## Given exercise
Rewrite the entries from the line containing "Screen dimensions: 294x369" through the end of the entries, replacing "mention" with "profile" and keeping everything else unchanged. Leave the pictures out of your answer.

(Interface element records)
======

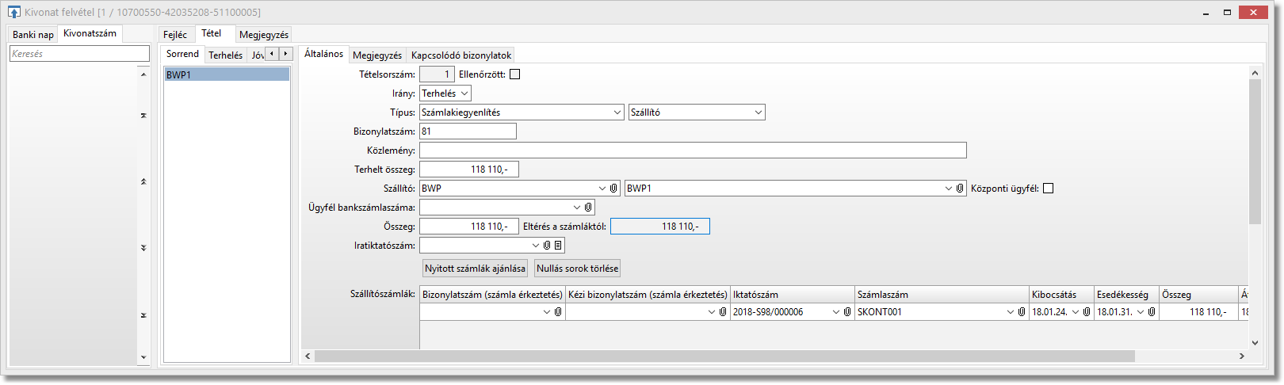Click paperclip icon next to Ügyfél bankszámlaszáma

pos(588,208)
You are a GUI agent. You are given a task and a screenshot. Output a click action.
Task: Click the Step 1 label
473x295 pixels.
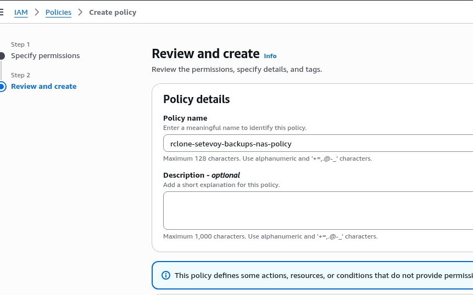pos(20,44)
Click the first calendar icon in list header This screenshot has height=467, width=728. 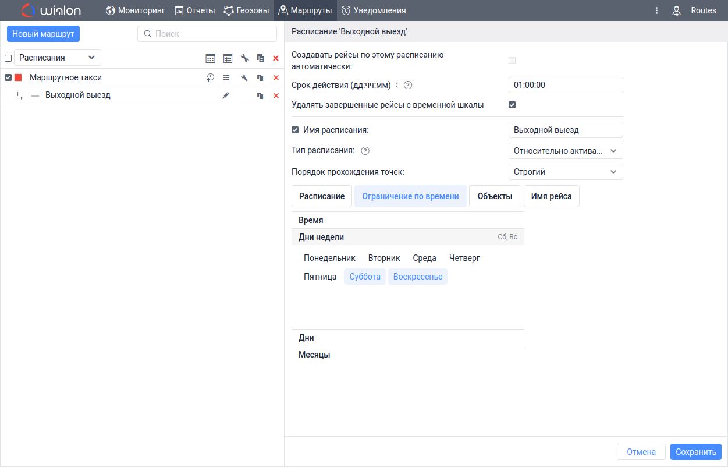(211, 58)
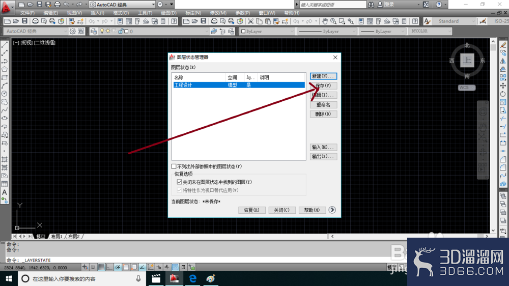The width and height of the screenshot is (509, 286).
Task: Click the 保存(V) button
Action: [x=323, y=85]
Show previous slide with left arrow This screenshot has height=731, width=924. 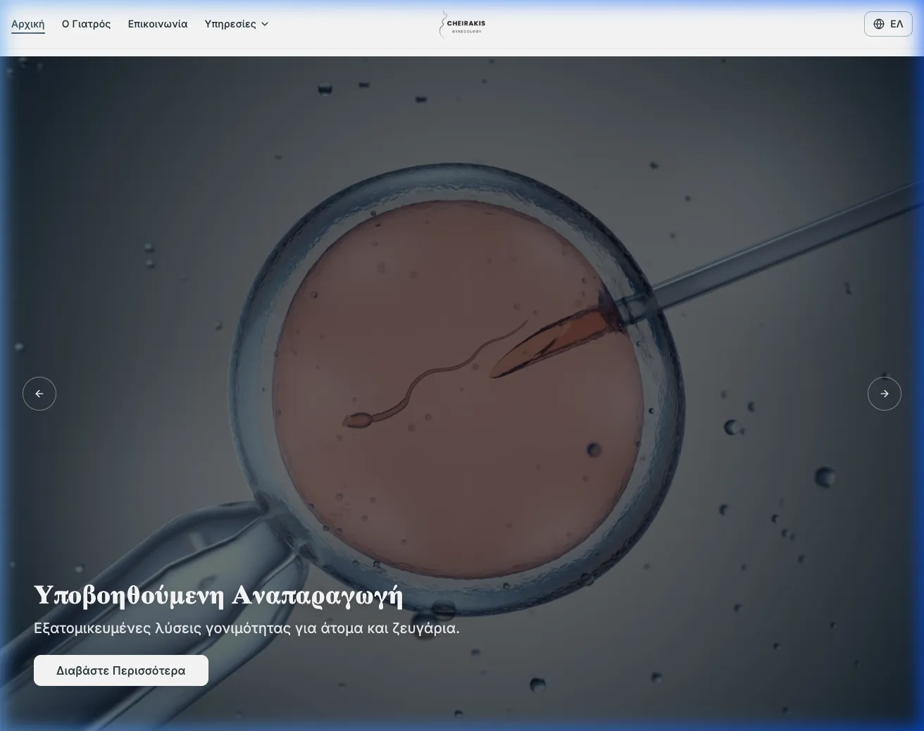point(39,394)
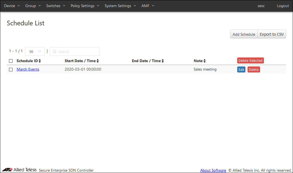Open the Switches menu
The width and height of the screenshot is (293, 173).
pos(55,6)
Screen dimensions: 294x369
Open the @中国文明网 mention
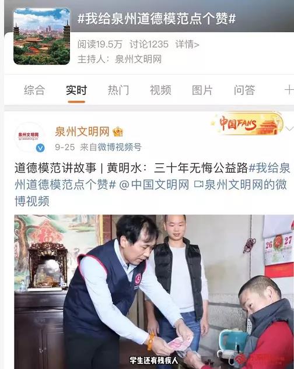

======

## Output for this exercise
Screen dimensions: 294x369
Open the @中国文明网 profile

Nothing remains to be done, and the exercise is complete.